For those who are active and enjoy time outdoors, the Dalmatian is definitely worth taking a look at. Historically bred as a carriage or coach dog, the Dalmatian can easily cover twenty to twenty-five miles at a strong trot, making them the perfect companion for joggers, hikers, bikers and trail riders. As they also protected the carriage and horses from strange dogs and potential robbers, they are quite capable of keeping their owner safe during their outings and at home.
A medium-sized dog, the Dalmatian is between 19 – 23 inches at the shoulders and weighs 40-65 pounds. Their build suggests great agility and stamina, being moderately built. They excel in popular dog sports such as agility, obedience, rally and flyball, and one can frequently see them competing with their owners in these sports.They also do well in tracking and the new sport of nose work.
One activity that few people would place a Dalmatian at is hunting. As there is historical evidence that Dalmatians may have been used in the hunt field and may be related to the Pointer, a few of them have obtained their titles with the North American Hunting Retriever Association.
Road trials are a competition which were developed specifically for the Dalmatian. As an historic coach dog, the road trials allow fanciers and breeders of the Dalmatian to continue this aspect of their dogs. Road trials have both an endurance section, either 12.5 miles or 25 miles, and an obedience section. The handler may be horseback or in a cart or carriage. Dalmatian owners who either have access to or own horses can enjoy this sport and show off their dog, as well as know that when they are out riding or driving, their faithful companion will not only be able to be with them, but they can feel a part of history as well.

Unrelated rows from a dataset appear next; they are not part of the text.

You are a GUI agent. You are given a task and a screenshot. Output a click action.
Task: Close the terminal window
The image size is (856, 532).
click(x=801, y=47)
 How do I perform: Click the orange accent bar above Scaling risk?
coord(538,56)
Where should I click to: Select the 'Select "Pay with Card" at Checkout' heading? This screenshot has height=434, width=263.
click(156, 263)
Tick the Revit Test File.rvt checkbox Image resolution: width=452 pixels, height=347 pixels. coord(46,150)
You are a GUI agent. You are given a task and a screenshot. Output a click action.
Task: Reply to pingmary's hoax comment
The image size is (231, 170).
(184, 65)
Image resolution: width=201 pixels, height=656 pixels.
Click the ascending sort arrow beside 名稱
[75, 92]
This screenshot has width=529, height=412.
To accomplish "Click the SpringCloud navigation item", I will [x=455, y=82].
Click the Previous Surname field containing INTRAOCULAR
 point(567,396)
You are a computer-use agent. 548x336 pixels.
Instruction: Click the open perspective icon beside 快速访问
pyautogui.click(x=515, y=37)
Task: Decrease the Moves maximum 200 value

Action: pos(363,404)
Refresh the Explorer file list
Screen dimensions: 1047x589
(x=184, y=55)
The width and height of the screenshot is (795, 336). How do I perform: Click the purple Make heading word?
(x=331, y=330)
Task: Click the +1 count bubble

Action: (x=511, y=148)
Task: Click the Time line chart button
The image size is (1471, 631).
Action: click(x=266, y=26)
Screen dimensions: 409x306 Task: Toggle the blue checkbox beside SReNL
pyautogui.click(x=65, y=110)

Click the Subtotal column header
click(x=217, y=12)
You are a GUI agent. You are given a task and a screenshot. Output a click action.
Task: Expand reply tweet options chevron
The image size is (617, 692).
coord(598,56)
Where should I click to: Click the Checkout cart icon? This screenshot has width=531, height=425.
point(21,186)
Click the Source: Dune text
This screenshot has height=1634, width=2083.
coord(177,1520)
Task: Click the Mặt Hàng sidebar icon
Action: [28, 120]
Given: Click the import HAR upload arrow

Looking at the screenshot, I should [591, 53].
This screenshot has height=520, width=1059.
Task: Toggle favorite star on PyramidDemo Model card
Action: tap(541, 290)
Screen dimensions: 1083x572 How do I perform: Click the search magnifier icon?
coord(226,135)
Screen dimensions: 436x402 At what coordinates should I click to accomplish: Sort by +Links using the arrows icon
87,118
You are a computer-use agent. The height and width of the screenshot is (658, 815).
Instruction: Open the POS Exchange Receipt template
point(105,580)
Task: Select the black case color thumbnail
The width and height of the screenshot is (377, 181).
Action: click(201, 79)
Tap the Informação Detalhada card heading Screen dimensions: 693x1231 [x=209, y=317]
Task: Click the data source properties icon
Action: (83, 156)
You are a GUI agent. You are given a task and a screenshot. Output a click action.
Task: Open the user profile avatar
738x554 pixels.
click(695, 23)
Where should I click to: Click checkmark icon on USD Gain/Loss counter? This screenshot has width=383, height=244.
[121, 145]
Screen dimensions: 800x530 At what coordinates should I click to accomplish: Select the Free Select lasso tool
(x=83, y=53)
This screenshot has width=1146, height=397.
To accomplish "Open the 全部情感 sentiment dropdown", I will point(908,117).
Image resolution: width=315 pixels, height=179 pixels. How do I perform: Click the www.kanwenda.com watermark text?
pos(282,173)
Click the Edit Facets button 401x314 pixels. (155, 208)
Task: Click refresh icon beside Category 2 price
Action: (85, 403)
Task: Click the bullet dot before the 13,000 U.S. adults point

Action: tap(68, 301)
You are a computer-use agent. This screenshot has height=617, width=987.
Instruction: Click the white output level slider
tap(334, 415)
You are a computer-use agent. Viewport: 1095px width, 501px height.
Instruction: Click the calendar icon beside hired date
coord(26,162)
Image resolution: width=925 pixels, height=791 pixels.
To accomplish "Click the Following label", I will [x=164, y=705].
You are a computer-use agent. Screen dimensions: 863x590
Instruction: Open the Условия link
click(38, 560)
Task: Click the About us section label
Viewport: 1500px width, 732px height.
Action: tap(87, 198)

All of these activities suggest the Dalmatian has a good temperament and enjoy being with their people. They have a reputation of being the class clown, and are independent thinkers, but are extremely intelligent and do like to please their owners. While they are naturally protective, they are not normally aggressive. As with all dogs, it is best to socialize the Dalmatian puppy and enroll him, if possible, in a puppy kindergarten class, followed by a basic obedience class. They thrive on motivational training methods that use treats, praise, toys and petting for rewards. With anything more regimented, their independent side causes them to rebel.
Around the house, the well exercised Dalmatian will fit right at home. While they do not do as well as an apartment dog, if the owner is very active and can provide several daily long walks, outdoor play and mental stimulation, they will do fine. They are highly sociable dogs and prefer to be with their people, so do not do well as outside dogs. If they do not receive enough attention and exercise, they, like all dogs, will develop bad habits such as barking or digging. A good-sized, securely fenced yard is recommended for them to be able to run and play or lounge in the sun.
While they do have short hair and do not shed as profusely as the thicker coated breeds, they do shed small amounts throughout the year. Regular brushing with a hound glove or soft brush will not only keep the shedding minimal, but will also help to keep the coat shiny and clean. Otherwise, the well-bred Dalmatian is a very easy keeper, with little demands in regards to care.
While the average Dalmatian has little health concerns, there are some health issues that are more prevalent in the Dalmatian then in other breeds. Deafness is one issue that all Dalmatian owners should be aware of. While research has shown that Dalmatians are not born deaf, they may inherit a degeneration condition which may begin as early as one day after birth or may not present itself until the dog is older. Puppies that have one parent that is unilaterally deaf is more likely to be deaf than a pup with two bilateral hearing parents. All Dalmatians should have their hearing tested through BAER (Brainstem Auditory Evoked Response) Another health issue, unique to Dalmatians, is urinary stone formation, or urolithiasis. This condition can be maintained with diets that are low in purines and adequate water provided at all times.
If you are intrigued by the Dalmatian, check out Kathy McCoubry’s book, All About Dalmatians.This book covers the mystery of the history of the Dalmatian, as well as choosing the right dog, health, training, the breed standard and other information.